Una noche, un tremendo retortijón lo despertó a las dos y media de la madrugada. Se sobaba la barriga peluda para contraer el sufrimiento. Sobre la cama, en posición fetal, el dolor iba disminuyendo. Don Cuervo había depositado su fe en un pedo, para que el dolor desapareciera. Pujó, pero no salió nada. Ese dolor no iba a morir sin dar pelea. Antes de provocar que el invitado nocturno escapara escoltado, decidió levantarse e ir al baño que estaba frente a su alcoba. Me contó que había tenido conversaciones, inclusive peleas con su esposa, cada uno en su esquina, ella en la cama y el sentado en el escusado, y que claramente se veían las caras para no ofender al otro en lo que el pleito se llevaba a cabo. En un pleito de pareja es fundamental verle el rostro a tu “enemigo”, aunque estés fúrico no puedes quebrantar esa regla, o cagando.

Abrió la puerta del baño, se sentó en la taza fría y pujó todo lo que pudo. La vena de la frente se le hinchó, la garganta se le cerró como gato con pelo atravesado, pero el pedo no quiso salir por el culo arrugado (salió verso).

Con coraje y al borde de la ira se levantó, fue a la cocina y tomó la caja de cigarros y el encendedor. Para él el mejor laxante era un cigarro. A la tercera fumada la puerta de la calle empezó a ser rasguñada. Un sonido de ultratumba recorrió la casa hasta encontrar la espina cervical de Don Cuervo. Respiró hasta el fondo sabiendo lo que estaba al otro lado. Entonces cometió el primero de los dos errores fatales que cometería esa noche. Se dirigió a la puerta sin arma alguna; ni cuchillo, ni machete, ni una de las varias pistolas que guardaba por la casa en diversos puntos estratégicos. Se acercó a la puerta que continuaba crujiendo. Del otro lado escuchaba las respiraciones lentas y apendejadas de los muertos vivientes. No quiso poner las manos sobre la puerta, al menos con eso estaba siendo precavido al pie de la letra. Las entrañas se le revolvían al tener únicamente un pedazo de metal como barrera entre él y los zombis. De repente, las ganas de cagar llegaron. Y tuvo que apretar muy fuerte el ano (otro verso).

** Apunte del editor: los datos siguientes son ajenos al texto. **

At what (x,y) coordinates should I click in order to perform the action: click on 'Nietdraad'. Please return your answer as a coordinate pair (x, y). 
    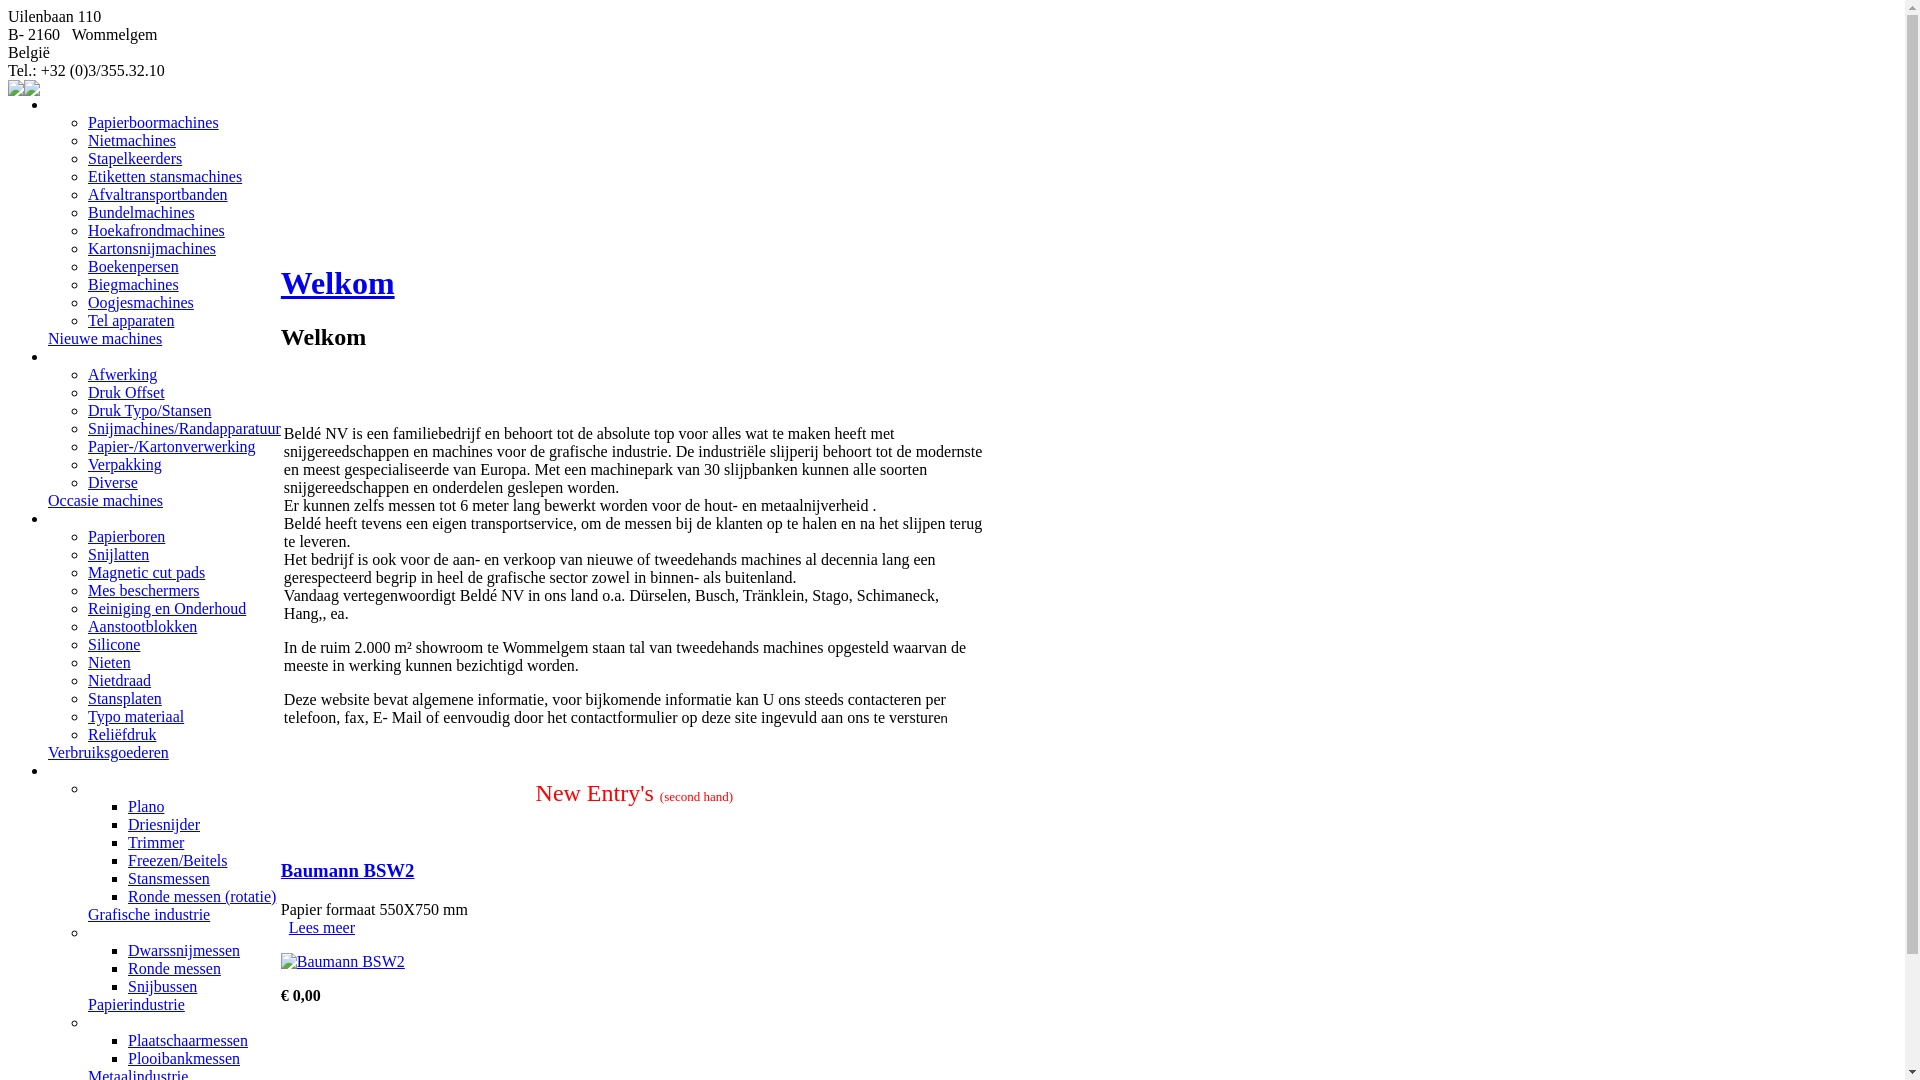
    Looking at the image, I should click on (118, 679).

Con cuidado, colocó el ojo en el orificio que permitía ver del otro lado; esa bola de cristal de todo portero. Ahí vio aparecer a dos tipejos. A dos idiotas que lo único que tenían de zombi era que apestaban y no podían caminar derecho. Se trataba de dos jóvenes ahogados de borrachos que tocaban con necedad, ignorando esas altas horas de la madrugada. Estaban empapados debido a la lluvia. Había caído una tormenta eléctrica con granizada incluida, y todo en una sola noche.

—¿Qué chingados hacen aquí par de imberbes?

Don Cuervo les abrió la puerta a gritos. Los jóvenes, haciendo gala de sus lenguas ebrias contestaron:

—¿Qué pasó mi… hic, viejito?

—Buenas nochecitas mi Don Julio… ah, no, ése es el otro…

—¿Qué quieren, y qué hacen tan tarde y sin armas?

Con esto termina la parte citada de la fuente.